Season averages: 18.2 points, 5.2 assists, 3.3 rebounds, 1.0 steals
Team record: 14-10, 3-7 Mountain West
The buzz: Ewing leads the MWC in scoring and assists, but he hasn't been able to carry the Cowboys to the top half of the conference standings. Wyoming has lost four consecutive games, by an average margin of 18.5 points. Don't blame Ewing, who has shown a knack for getting to the foul line. Ewing averages 8.3 free throws per game and is shooting 81.8 percent from the line.
Season averages: Gaffney: 12.0 points, 10.7 rebounds, 4.1 blocks, 1.9 steals, 1.6 assists. Harris: 19.0 points, 2.9 rebounds, 1.7 assists, 1.3 steals
Team record: 9-14, 4-6 Atlantic 10
The buzz: Perhaps no other sub-.500 team in the nation has a tandem as talented as this duo. Gaffney ranks third in the nation in blocks – behind only Mississippi State's Jarvis Varnado and Connecticut's Hasheem Thabeet – and is 12th in the nation in rebounding. Harris is the Atlantic 10's third-leading scorer.
Season averages: 22.8 points, 3.6 rebounds, 1.7 steals
Team record: 14-10, 5-7 Big East
The buzz: Hazell has scored at least 30 points six times this season, including three times in a four-game stretch that included victories over Rutgers and St. John's. Hazell is tied for 10th in the nation in scoring and has recorded at least 12 points in every game Seton Hall has played this season. He carried the Pirates to a five-game winning streak that ended Saturday with a 62-54 loss to top-ranked Connecticut.
Season averages: 17.8 points, 5.8 rebounds, 5.5 assists, 1.7 steals
Team record: 15-9, 6-5 Atlantic 10
The buzz: Jackson is the only upperclassman on scholarship for a Duquesne team that includes eight freshmen, so it's no surprise that this four-year starter leads the Dukes in points and assists. Jackson, a three-time Atlantic 10 player of the week, is fourth in the conference in scoring, third in assists, third in free-throw percentage and tied for second in assist-turnover ratio.
Season averages: 23.1 points, 5.6 rebounds, 2.2 assists
Team record: 15-9, 6-4 Conference USA
The buzz: Jackson ranks eighth in the nation in scoring and has reached double figures in each of UTEP's games this season. He leads the nation in made free throws (220) and free-throw attempts (259). Jackson went 20-for-20 from the line Saturday while scoring 35 points in a 74-67 victory over Marshall. He also had a 44-point game Dec. 30 in an 89-88 loss to Santa Clara.
Season averages: 18.4 points, 5.3 rebounds, 4.0 assists, 1.5 steals
Team record: 8-16, 3-9 Big East
The buzz: How much does Jones mean to his team? Consider that he leads the Bulls in scoring, rebounding and assists. Jones played particularly well during a four-game Big East span in mid-January when he averaged 26.3 points, 7.3 rebounds and 5.0 assists. That USF went only 2-2 during that stretch (both wins came against a DePaul team that hasn't won a conference game all season) underscores how little support Jones is receiving from his teammates.

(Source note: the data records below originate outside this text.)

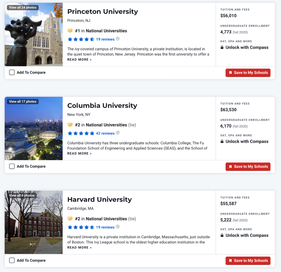This screenshot has width=281, height=272.
Task: Open Harvard's 19 reviews link
Action: tap(105, 227)
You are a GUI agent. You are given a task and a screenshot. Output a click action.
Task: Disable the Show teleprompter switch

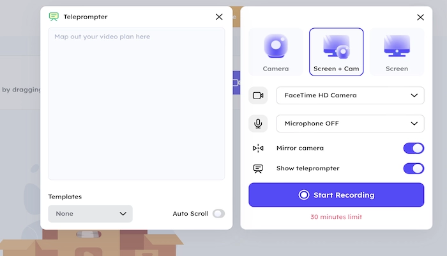click(x=413, y=169)
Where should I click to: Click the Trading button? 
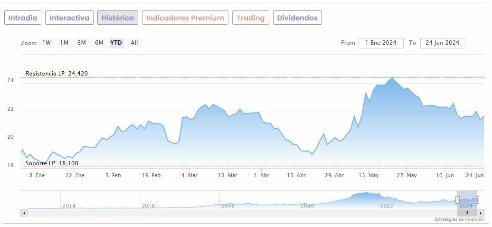pos(250,18)
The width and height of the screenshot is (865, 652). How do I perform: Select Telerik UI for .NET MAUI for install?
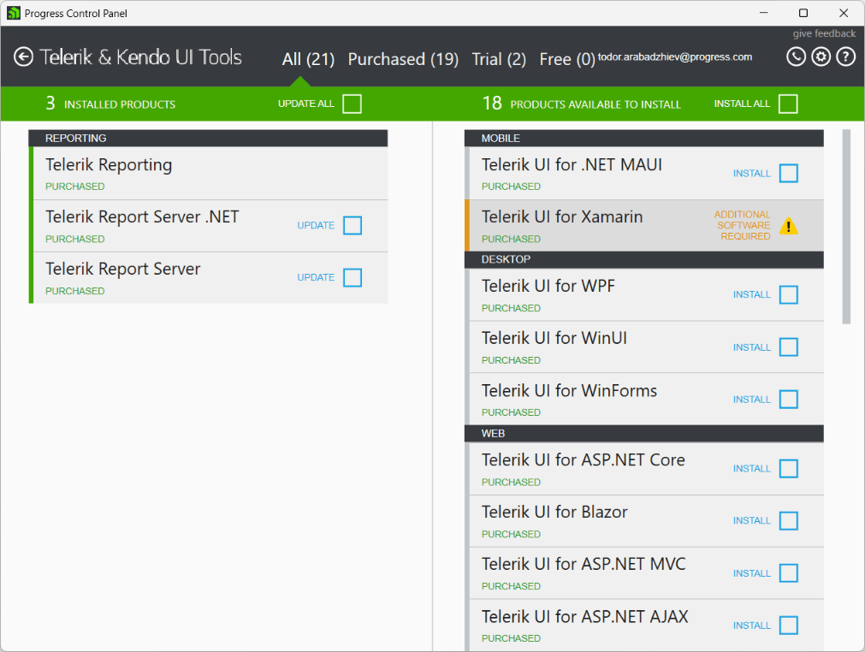coord(788,173)

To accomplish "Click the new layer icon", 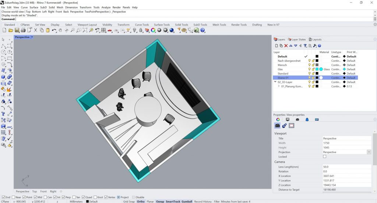I will (276, 46).
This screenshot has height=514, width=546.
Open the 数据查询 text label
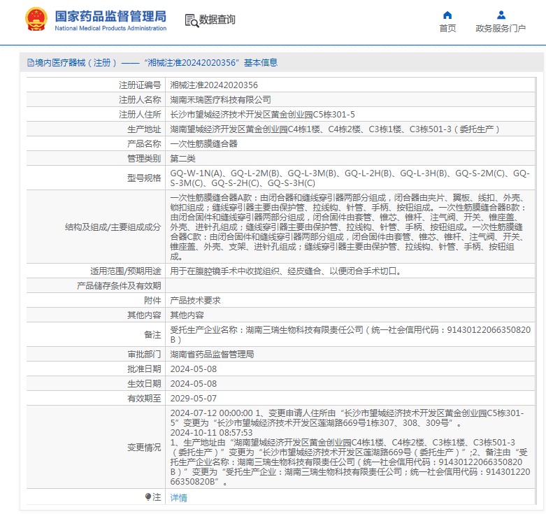pyautogui.click(x=217, y=20)
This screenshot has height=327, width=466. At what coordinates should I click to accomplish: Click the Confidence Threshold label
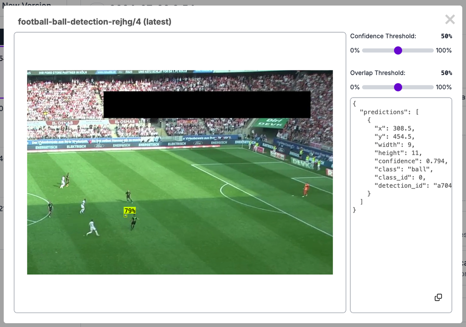(383, 36)
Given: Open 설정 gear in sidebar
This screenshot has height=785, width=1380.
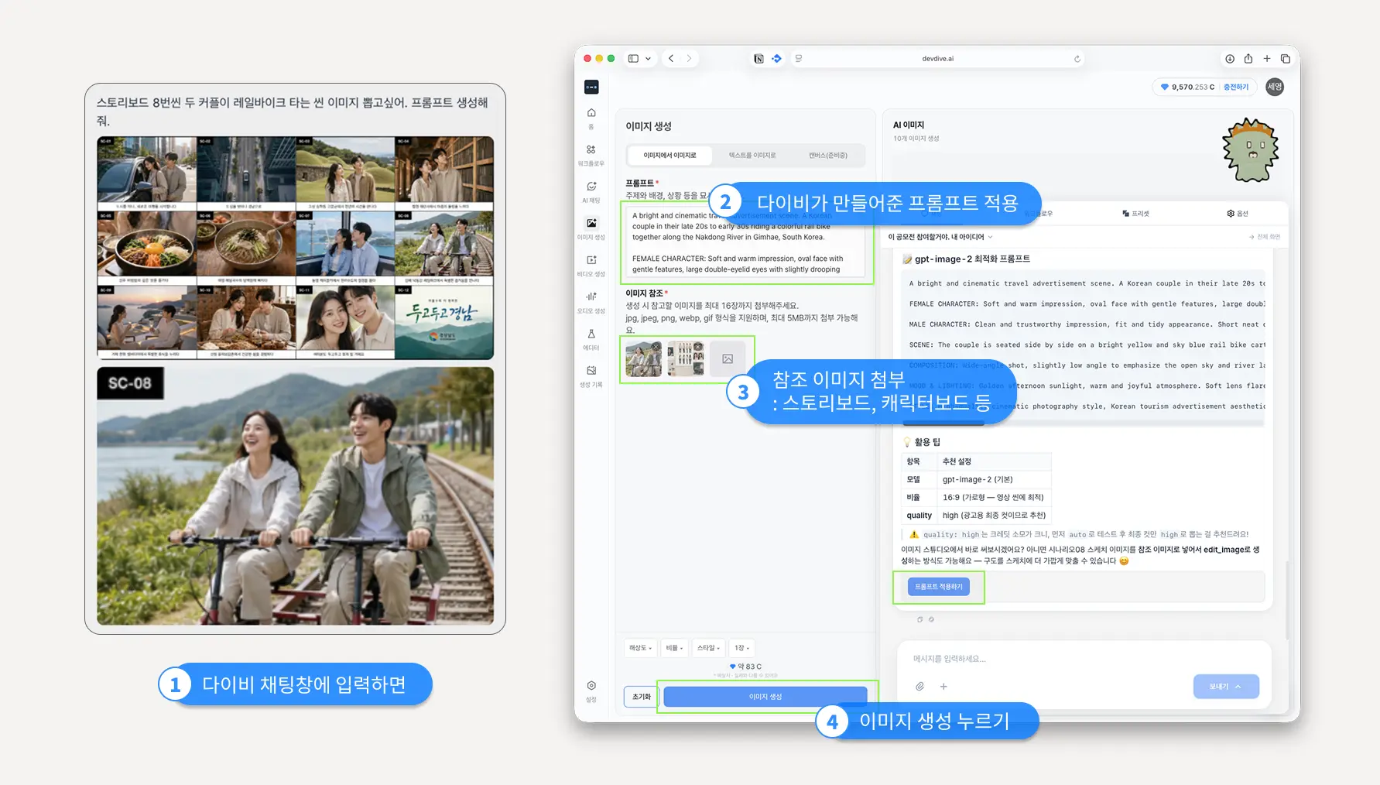Looking at the screenshot, I should point(591,691).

Season averages: 18.9 points, 8.3 rebounds, 1.4 assists, 1.2 steals
Team record: 13-11, 6-5 Mid-American
The buzz: Tillman tops the MAC in scoring and is in a virtual tie with Central Michigan's Marcus Van for the rebounding lead. Tillman has scored in double figures in 29 consecutive games over the past two seasons. Ohio's 6-5 MAC record would be good enough to tie the Bobcats for first place in the West Division, but they're stuck in the cellar in the East.